======== TASK INPUT
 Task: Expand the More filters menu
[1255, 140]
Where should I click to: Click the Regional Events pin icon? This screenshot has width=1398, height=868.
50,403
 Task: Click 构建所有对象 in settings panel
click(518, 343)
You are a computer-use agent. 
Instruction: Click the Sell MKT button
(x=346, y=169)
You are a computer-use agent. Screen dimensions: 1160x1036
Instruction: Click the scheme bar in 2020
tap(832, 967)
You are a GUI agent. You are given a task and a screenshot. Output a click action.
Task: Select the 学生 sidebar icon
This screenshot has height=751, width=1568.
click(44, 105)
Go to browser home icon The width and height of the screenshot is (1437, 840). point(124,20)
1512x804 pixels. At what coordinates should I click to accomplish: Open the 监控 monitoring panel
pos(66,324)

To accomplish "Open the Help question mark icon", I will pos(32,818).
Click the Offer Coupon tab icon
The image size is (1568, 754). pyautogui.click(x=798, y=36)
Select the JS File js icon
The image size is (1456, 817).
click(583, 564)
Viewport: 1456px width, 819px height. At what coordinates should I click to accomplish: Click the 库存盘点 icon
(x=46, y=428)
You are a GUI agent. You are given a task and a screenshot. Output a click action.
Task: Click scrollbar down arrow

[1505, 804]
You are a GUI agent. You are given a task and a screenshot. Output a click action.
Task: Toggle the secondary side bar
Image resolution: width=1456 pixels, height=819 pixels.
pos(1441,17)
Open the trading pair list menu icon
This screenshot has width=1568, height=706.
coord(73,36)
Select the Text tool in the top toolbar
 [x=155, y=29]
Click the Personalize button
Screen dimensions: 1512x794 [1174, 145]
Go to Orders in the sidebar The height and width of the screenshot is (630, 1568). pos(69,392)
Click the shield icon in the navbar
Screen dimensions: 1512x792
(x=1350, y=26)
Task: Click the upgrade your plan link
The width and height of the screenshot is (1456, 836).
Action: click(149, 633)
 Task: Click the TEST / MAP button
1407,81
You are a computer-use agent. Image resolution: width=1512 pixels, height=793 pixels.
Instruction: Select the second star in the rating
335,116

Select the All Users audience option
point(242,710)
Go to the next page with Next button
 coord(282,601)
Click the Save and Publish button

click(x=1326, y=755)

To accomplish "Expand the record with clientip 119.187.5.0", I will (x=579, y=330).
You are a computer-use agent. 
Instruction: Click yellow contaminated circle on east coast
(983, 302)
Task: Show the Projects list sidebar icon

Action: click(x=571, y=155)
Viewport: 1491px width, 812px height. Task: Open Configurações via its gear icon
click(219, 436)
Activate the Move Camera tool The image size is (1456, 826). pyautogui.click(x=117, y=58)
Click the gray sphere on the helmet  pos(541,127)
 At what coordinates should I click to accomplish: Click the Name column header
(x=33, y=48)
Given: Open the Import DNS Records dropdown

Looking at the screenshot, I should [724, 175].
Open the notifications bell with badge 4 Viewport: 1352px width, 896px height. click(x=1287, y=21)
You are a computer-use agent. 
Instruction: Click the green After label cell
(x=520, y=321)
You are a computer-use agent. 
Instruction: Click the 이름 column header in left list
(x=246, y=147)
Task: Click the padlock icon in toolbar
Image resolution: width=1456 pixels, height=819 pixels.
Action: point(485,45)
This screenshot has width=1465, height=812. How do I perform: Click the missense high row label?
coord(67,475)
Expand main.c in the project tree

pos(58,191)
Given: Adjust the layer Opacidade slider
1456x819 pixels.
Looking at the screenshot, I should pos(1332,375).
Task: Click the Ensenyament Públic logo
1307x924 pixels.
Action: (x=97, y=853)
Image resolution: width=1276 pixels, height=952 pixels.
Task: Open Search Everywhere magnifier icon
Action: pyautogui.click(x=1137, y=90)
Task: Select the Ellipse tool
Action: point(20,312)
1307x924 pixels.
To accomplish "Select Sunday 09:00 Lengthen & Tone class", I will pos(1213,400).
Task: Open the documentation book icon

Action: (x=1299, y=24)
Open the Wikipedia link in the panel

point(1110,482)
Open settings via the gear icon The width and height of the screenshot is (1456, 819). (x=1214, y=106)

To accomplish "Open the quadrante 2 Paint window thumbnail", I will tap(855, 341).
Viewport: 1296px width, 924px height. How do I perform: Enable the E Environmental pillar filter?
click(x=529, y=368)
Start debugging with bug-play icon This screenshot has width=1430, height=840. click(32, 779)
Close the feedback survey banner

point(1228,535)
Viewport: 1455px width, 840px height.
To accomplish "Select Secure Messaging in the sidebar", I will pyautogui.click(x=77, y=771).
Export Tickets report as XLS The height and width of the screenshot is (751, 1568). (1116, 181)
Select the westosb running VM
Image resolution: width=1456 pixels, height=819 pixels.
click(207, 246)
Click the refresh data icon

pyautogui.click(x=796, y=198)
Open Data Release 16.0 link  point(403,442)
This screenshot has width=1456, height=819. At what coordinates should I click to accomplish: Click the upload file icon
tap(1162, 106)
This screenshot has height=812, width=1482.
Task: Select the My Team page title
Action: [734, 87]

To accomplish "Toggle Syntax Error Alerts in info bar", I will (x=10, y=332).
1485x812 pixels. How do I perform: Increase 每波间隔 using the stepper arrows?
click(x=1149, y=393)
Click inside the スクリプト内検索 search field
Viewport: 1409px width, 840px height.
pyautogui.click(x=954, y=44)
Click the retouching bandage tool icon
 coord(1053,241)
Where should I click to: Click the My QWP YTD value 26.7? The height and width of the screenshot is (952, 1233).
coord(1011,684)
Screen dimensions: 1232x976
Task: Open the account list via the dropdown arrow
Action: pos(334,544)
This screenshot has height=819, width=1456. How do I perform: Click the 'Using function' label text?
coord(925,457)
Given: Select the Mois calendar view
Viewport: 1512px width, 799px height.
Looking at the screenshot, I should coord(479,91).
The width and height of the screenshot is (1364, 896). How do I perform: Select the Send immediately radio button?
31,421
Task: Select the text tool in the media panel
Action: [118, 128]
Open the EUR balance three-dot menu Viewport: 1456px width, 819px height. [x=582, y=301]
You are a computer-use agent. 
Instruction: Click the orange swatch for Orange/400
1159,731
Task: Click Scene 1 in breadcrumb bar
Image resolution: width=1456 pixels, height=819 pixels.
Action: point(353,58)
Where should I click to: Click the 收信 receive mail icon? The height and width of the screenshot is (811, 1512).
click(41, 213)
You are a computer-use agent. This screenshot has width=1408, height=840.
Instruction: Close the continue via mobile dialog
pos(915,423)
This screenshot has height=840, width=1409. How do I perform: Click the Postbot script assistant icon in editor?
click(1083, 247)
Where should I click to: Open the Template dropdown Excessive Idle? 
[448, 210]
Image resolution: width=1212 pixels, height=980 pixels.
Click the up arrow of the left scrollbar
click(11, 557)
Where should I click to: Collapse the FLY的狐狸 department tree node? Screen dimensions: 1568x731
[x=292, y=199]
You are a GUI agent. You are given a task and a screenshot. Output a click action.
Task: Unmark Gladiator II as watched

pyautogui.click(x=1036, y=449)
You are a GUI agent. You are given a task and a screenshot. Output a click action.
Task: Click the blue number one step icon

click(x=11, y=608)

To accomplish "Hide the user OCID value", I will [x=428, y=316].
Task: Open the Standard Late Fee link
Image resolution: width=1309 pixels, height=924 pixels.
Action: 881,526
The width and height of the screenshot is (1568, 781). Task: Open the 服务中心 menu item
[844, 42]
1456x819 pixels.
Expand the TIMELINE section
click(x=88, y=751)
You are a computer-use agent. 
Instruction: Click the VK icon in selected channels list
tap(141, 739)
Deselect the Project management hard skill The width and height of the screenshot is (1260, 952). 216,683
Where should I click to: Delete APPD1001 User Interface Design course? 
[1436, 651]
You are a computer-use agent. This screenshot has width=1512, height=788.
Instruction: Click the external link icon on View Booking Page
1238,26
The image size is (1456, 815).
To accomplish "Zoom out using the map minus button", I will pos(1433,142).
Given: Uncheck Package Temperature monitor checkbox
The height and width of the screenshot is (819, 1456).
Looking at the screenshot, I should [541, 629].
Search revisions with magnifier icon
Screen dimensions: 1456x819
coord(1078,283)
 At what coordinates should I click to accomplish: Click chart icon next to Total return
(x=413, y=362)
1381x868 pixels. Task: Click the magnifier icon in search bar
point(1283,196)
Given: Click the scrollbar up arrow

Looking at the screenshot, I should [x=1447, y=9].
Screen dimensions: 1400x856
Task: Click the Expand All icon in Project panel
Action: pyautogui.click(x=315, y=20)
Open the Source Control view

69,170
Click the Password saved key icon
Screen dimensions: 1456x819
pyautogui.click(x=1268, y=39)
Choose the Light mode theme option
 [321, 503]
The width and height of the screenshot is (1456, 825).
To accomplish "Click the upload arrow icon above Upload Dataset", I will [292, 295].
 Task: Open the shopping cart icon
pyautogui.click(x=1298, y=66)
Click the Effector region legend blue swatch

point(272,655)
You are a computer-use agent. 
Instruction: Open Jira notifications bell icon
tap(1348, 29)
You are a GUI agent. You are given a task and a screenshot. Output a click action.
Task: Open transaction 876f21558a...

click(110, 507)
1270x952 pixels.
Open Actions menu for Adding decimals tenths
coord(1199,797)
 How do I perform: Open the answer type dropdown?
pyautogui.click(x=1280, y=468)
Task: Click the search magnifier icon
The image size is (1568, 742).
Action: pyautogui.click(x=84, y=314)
================
▶ **EXERCISE DIRECTIONS**
Transcribe, exactly and without additions, the lines of the records above, beginning with the line that contains "Expand the TIMELINE section" and ending with the line that contains "Deselect the Project", both included.

▶ **REPLY TO THE TASK**
Expand the TIMELINE section
click(x=88, y=751)
You are a computer-use agent. 
Instruction: Click the VK icon in selected channels list
tap(141, 739)
Deselect the Project management hard skill The width and height of the screenshot is (1260, 952). 216,683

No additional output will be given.